Catherine Gorlé, founder of the Wind Engineering Lab at Stanford Engineering, thinks buildings of the future could harness natural ventilation to stay cool or warm up at just the right times, saving energy and money while improving indoor air quality and comfort at the same time.
Over the past three years she has been working with a variety of collaborators to, quite literally, turn the modeling techniques of computational fluid dynamics inside out. Historically, engineers developed computational fluid dynamics to simulate airflows on the outside of airplane wings. Gorlé wants to use these techniques to simulate how to regulate the internal temperatures of buildings by pulling in cool air and pushing out hot air at night. By lowering the temperature of the entire building at night, the structure can serve as a heat sink during the day, avoiding uncomfortable increases in air temperature.
And while this inside-out shift may seem conceptually simple, most engineers are reluctant to trust the simulation models unless they’ve been validated in wind-tunnel experiments. Even then, Gorlé says, these validated predictive models are fraught with uncertainty.
“A wind tunnel is also a simplification of reality,” she says. “Even if your model can predict what happens in the wind tunnel, it doesn’t mean you’ve captured reality.”
So it is with a caution born of experience that Gorlé and her colleagues are seeking to apply these modeling techniques to predicting how a building might “breathe” on a cool versus hot day—independent of wind conditions, what people are doing inside the building, or how its design and construction materials affect internal air flows.
As a result, most designers consider natural ventilation too risky and expensive. For one thing, natural ventilation usually requires open-air atriums that claim large amounts of usable space.
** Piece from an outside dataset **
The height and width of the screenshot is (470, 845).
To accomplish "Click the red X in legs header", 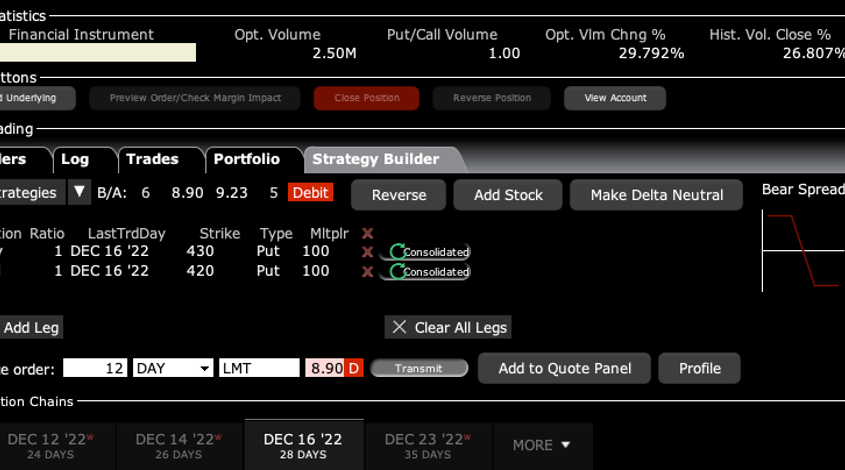I will point(368,234).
But even when buildings feature big atriums, along with automated windows and vents to shuffle air in and out at the right moments, building owners generally prefer mechanical systems they can control with certainty.
To test their strategy for predicting natural ventilation indoors, the researchers ran detailed simulations on Stanford’s Yang and Yamasaki Environment and Energy building, essentially turning it into their equivalent of a wind tunnel to validate their software models.
Y2E2, as the building is known on campus, was designed with what are currently considered state-of-the-art natural ventilation techniques. It features a four-story atrium fitted with computer-controlled windows on each floor, which open and close in response to the combination of outdoor and indoor temperatures. This design enables the building to breathe by doing what are called “night flushes,” pulling cool air in while pushing out hot air out after sunset.
The question Gorlé posed was whether their computational models could accurately predict the building’s temperature changes over the course of the night. As a starting point, they modeled four separate nights with different indoor and outdoor conditions.
They actually ran two separate computer simulations of building temperatures. The first was a fairly simple program, which crunched data on a handful of major variables and took only about a second to run on a laptop. The second simulation, a complex simulation using computational fluid dynamics, modeled the intricate interaction between scores of factors, presumably making it far more accurate, but also more costly and difficult to run because it required several hours on very high powered hardware.
What Gorlé and her team found was that a smart combination of the two approaches could be both accurate and affordable. The simple version predicted temperatures with a confidence level of about 5 degrees Fahrenheit—good, but not good enough. The researchers then ran far more complex simulations with the second model, and used the results from that to update the simpler program with more refinements. That updated simple model, the researchers found, had a tighter confidence level of 3 degrees Fahrenheit. The predicted temperatures also compare well to temperature measurements in the building.
With a little more work, Gorlé believes it should be possible to create computerized models that are both affordable and accurate enough to design robust natural ventilation systems in the real world.
“This has important practical implications,” Gorlé says. “People who build buildings want them to be comfortable and functional. That is a tall order given the variety of operating conditions a building might experience over its lifetime. By quantifying the effect of this variability during the design, we can be confident that the building will perform as intended.”
In addition to their natural ventilation work, Wind Engineering Lab researchers are also trying to model the airflow for entire cities with the ultimate goal of affecting urban design in a way that would make metropolitan areas healthier, more comfortable, more resilient and energy-efficient. Along these lines, they are studying whether data from wind sensors could be used to improve their models. Another thrust of research delves into air conditions in the developing world, trying to model the health benefits of better ventilation of homes in the slums of Bangladesh, where children living in small single-room units with their families are highly susceptible to infectious diseases.
“All this is about trying to represent reality better,” Gorlé says. “Weather conditions change. The way buildings are used changes. The sources of pollution change. We cannot predict these things exactly, but we can get a much better understanding of their impacts.”